BC’s reopening plans must address highly unequal pandemic impacts
As a successful vaccination campaign spurs broader reopening of BC’s economy, we are all feeling the excitement of a more relaxed summer. But in the rush to get back to a semblance of normal, it would be a huge mistake to return to the pre-pandemic status quo of undervaluing and underpaying the front-line caring and service work that enables the rest of our economy to function.
BC’s economic recovery has been slightly faster than in most other provinces and we are likely to see relatively strong job creation numbers this summer. However, the encouraging top-level statistics hide important inequalities that will become a roadblock to an inclusive recovery unless explicitly addressed.
Racialized communities continue to experience higher unemployment, are more likely to work in low-wage jobs with few if any benefits and face greater financial insecurity. Recent immigrants and Indigenous workers also see a much slower recovery as do workers aged 15 to 24, especially young women.
Now is a crucial time for governments and employers to lead a transition to an inclusive and just prosperity.
A report I’ve just published with the Canadian Centre for Policy Alternatives, Inequality, Employment and COVID-19, examines the ongoing impacts of COVID-19 on BC’s job market over the first full year of the pandemic and recommends policy measures for a more inclusive economy.
The encouraging top-level statistics hide important inequalities.
While COVID-19 created unprecedented disruption for everyone, what stands out are the pandemic’s highly unequal impacts on British Columbians depending on race, class and gender. Lower-paid workers in part-time, temporary, more precarious jobs were more likely to lose their jobs or majority of hours in the early days of the pandemic and have seen a slower recovery. Female, Indigenous and racialized workers are more likely to be employed in low-wage jobs than their white or male peers and were more severely impacted. These workers also bore the brunt of the pandemic impacts in another important way—they were more likely to be among those putting their health at risk in essential jobs on the front lines.
The pandemic has highlighted how much of our economy relies on unpaid labour—mostly shouldered by women—as well as on undervalued jobs in female-dominated industries staffed largely by racialized workers. Caregiving demands continue to affect women’s ability to fully participate in paid work—especially for mothers with younger children and single parents.
Despite solid job creation numbers, long-term unemployment—defined as being unemployed for six months or more—has more than tripled in BC since the pandemic started. As of May 2021 (the latest data available), more than 51,000 workers fell into this category, indicating that many who lost their jobs in the initial lockdown still struggle to find work.

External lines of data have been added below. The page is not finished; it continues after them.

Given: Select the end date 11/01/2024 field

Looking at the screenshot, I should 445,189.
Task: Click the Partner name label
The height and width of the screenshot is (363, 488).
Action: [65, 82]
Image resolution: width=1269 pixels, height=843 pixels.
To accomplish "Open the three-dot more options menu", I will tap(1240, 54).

Without targeted supports for workers in heavily impacted sectors and for those unemployed for a long period of time, we risk cementing long-term consequences from pandemic-induced job losses, especially for racialized and younger workers.
The pandemic has highlighted how much of our economy relies on unpaid labour, mostly shouldered by women.

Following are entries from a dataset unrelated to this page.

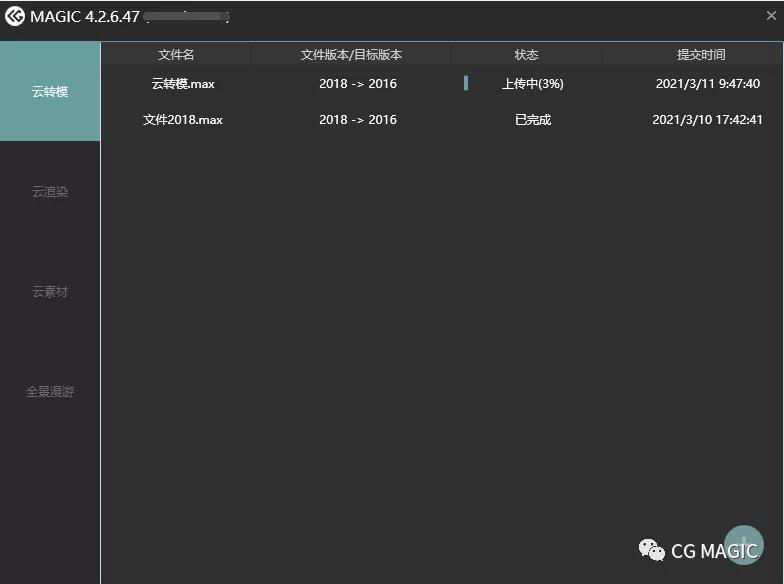Viewport: 784px width, 584px height.
Task: Close the MAGIC window
Action: (771, 16)
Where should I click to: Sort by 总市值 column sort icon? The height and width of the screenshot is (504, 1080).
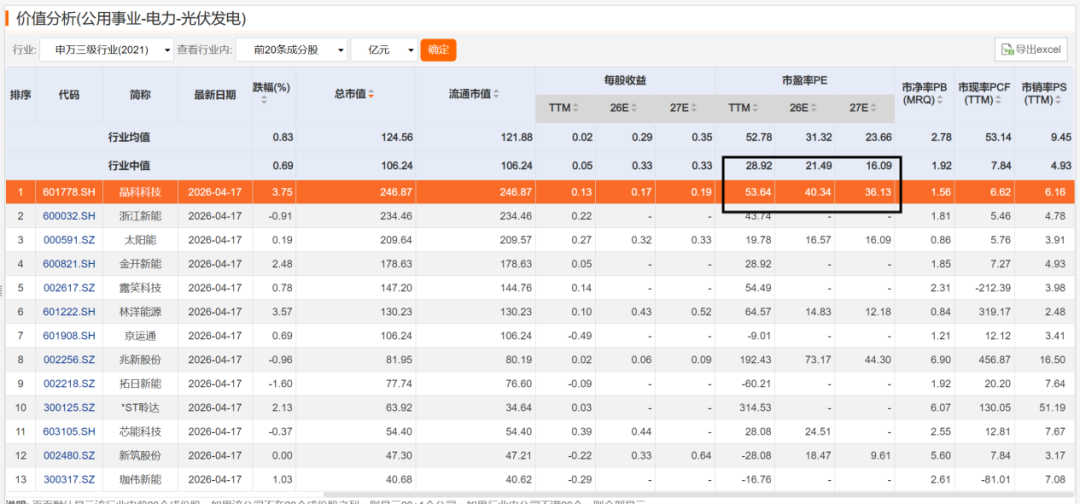[x=372, y=95]
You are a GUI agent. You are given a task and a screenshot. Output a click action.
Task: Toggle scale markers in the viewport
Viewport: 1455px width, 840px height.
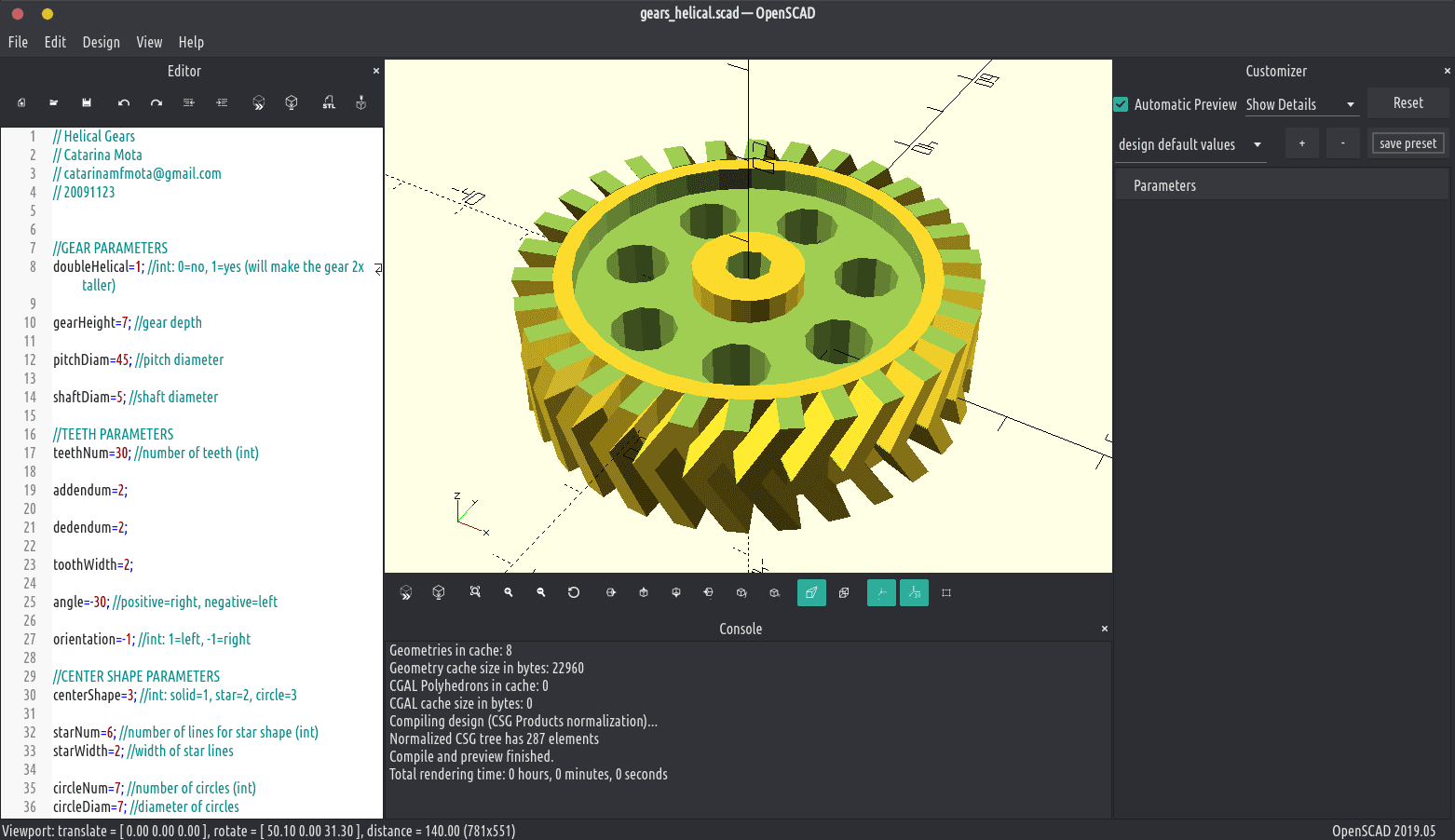coord(914,592)
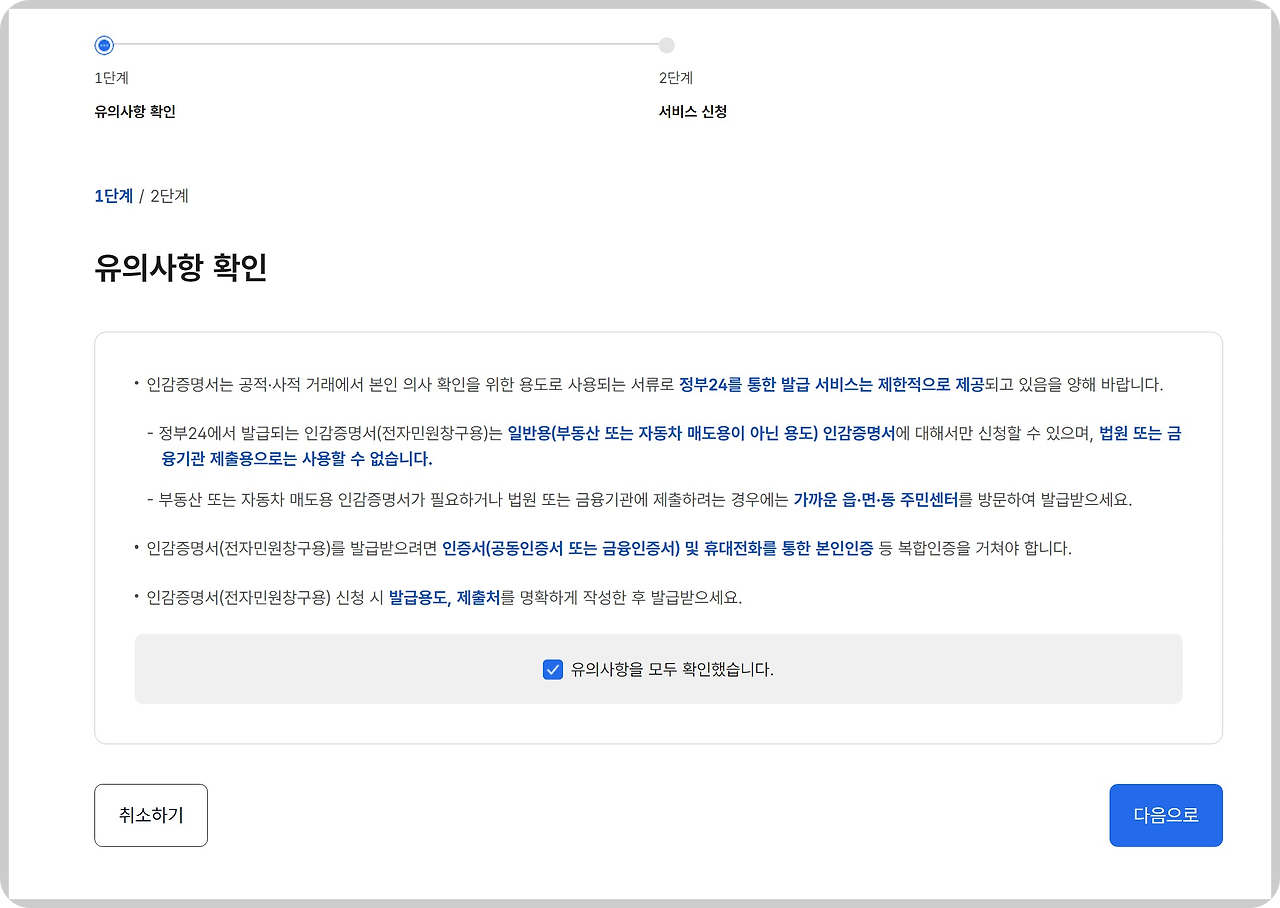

Building a more just, inclusive and sustainable economy in BC as we recover from the pandemic will require all hands on deck. In addition to well-coordinated efforts from all levels of government, we’ll need business, local communities and the non-profit sector to step up and actively contribute.

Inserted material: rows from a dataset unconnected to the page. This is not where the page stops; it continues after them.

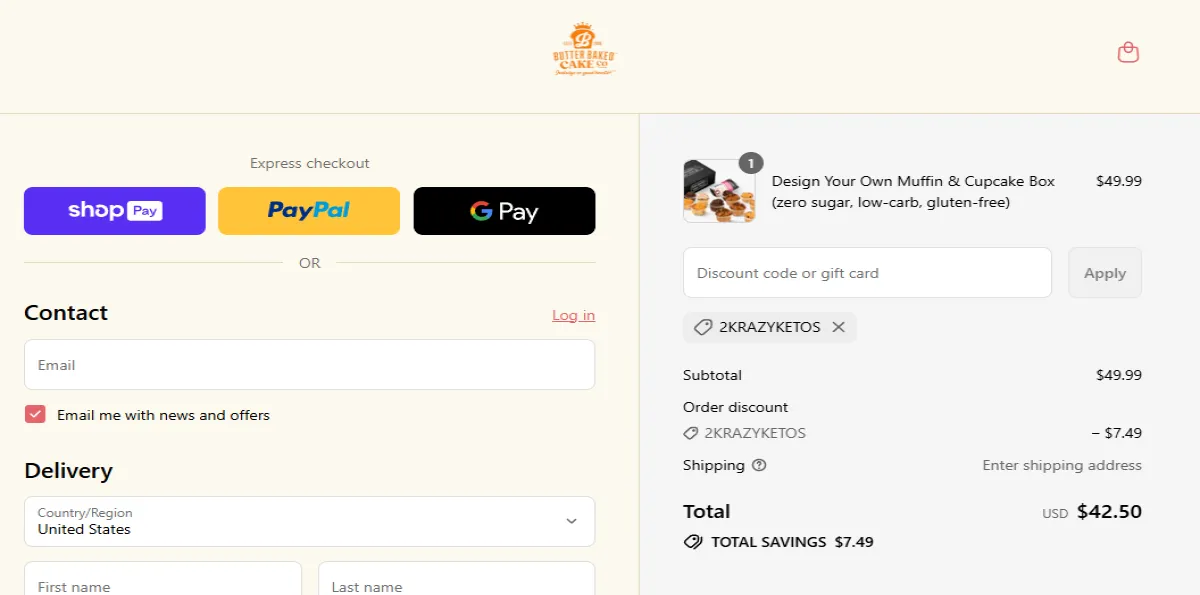Open the Shipping help question mark icon

757,465
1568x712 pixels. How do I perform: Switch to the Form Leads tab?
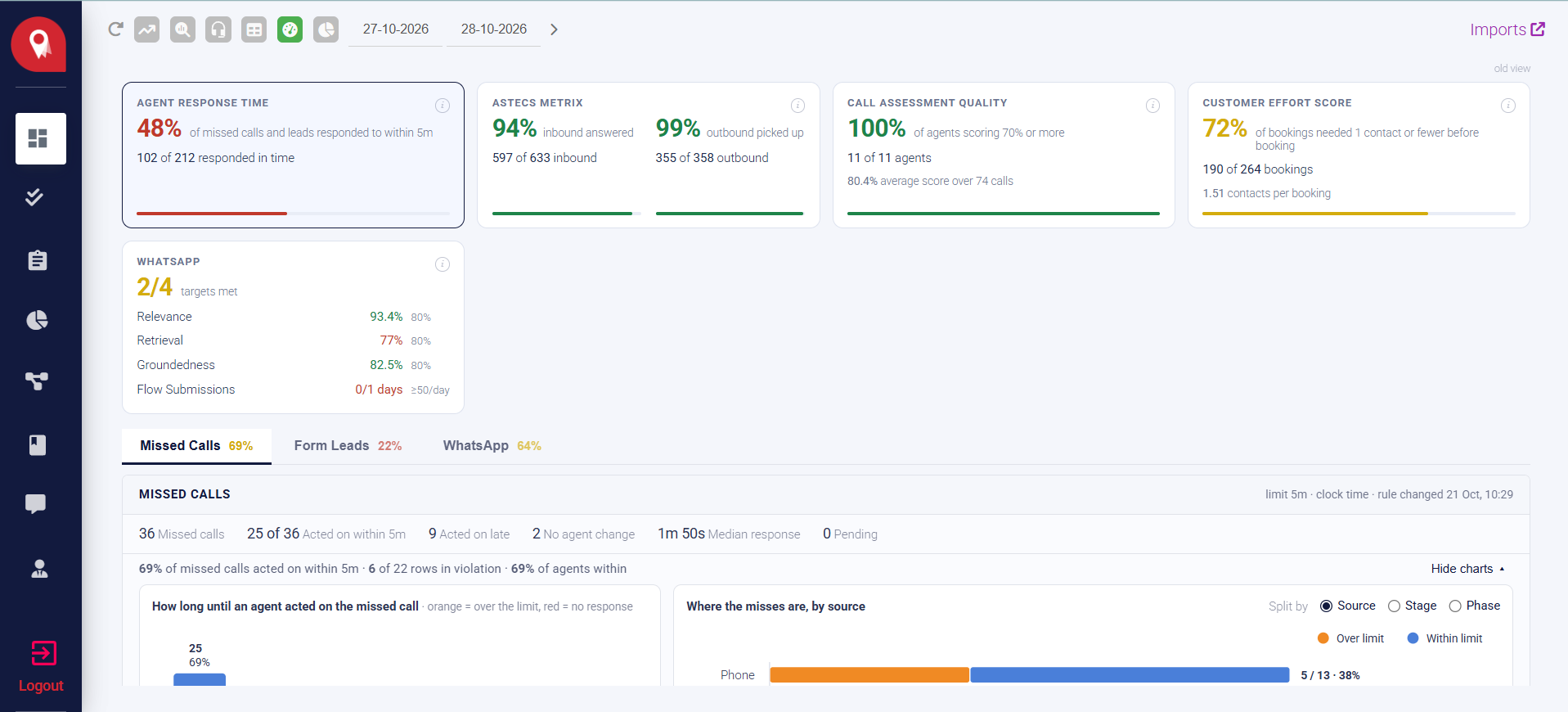(x=348, y=446)
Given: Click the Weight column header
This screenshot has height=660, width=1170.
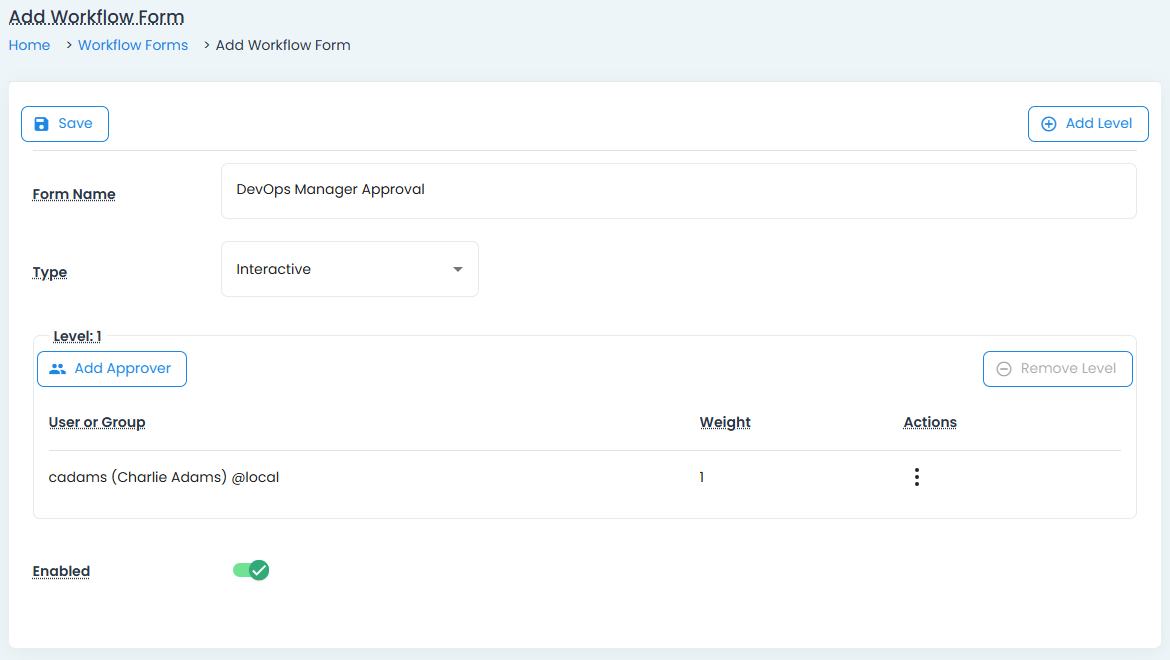Looking at the screenshot, I should coord(725,422).
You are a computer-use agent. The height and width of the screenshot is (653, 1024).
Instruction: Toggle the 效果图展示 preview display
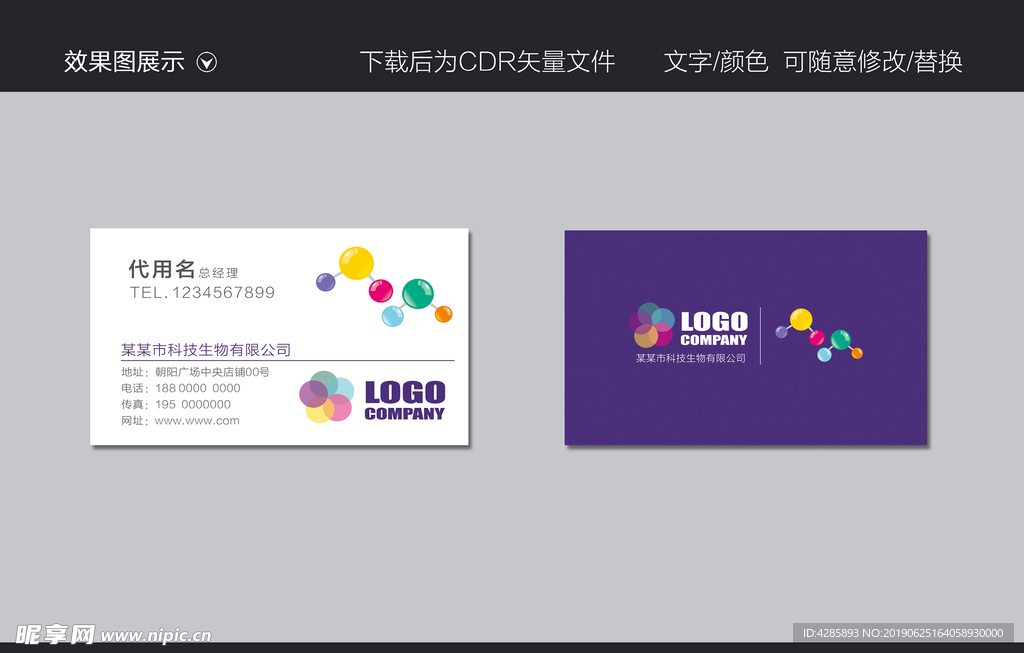click(x=123, y=61)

As the reopening spurs new job creation, we must work together to end undervaluing low-wage work and make every job a good job with a living wage, good working conditions and access to basic benefits like paid sick leave.
My report proposes a three-prong policy framework for BC’s government to foster an inclusive recovery:
- make large-scale investments in crucial public services, especially in the care economy (health care, child care and education).
- ensure better jobs for everyone by modernizing workplace rights and protections.
- overhaul income and social supports to plug the gaping holes in our social safety net exposed so clearly by the pandemic.
Prioritizing the economic security of those most impacted by COVID-19—including low-wage workers, racialized and Indigenous people, women, young workers, and British Columbians experiencing poverty—is the only way to tackle long-standing income and wealth inequalities that have worsened during the pandemic.
This research is part of Understanding Precarity in BC (UP-BC), a research and public engagement initiative investigating precarious work and multi-dimensional precarity in British Columbia. UP-BC is jointly led by Simon Fraser University’s Morgan Centre for Labour Research and the Canadian Centre for Policy Alternatives BC Office, and brings together four BC universities, 26 community-based organizations and more than 80 academic and community researchers and collaborators. The partnership is supported by the Social Science and Humanities Research Council of Canada (SSHRC). For more information about UP-BC visit understandingprecarity.ca.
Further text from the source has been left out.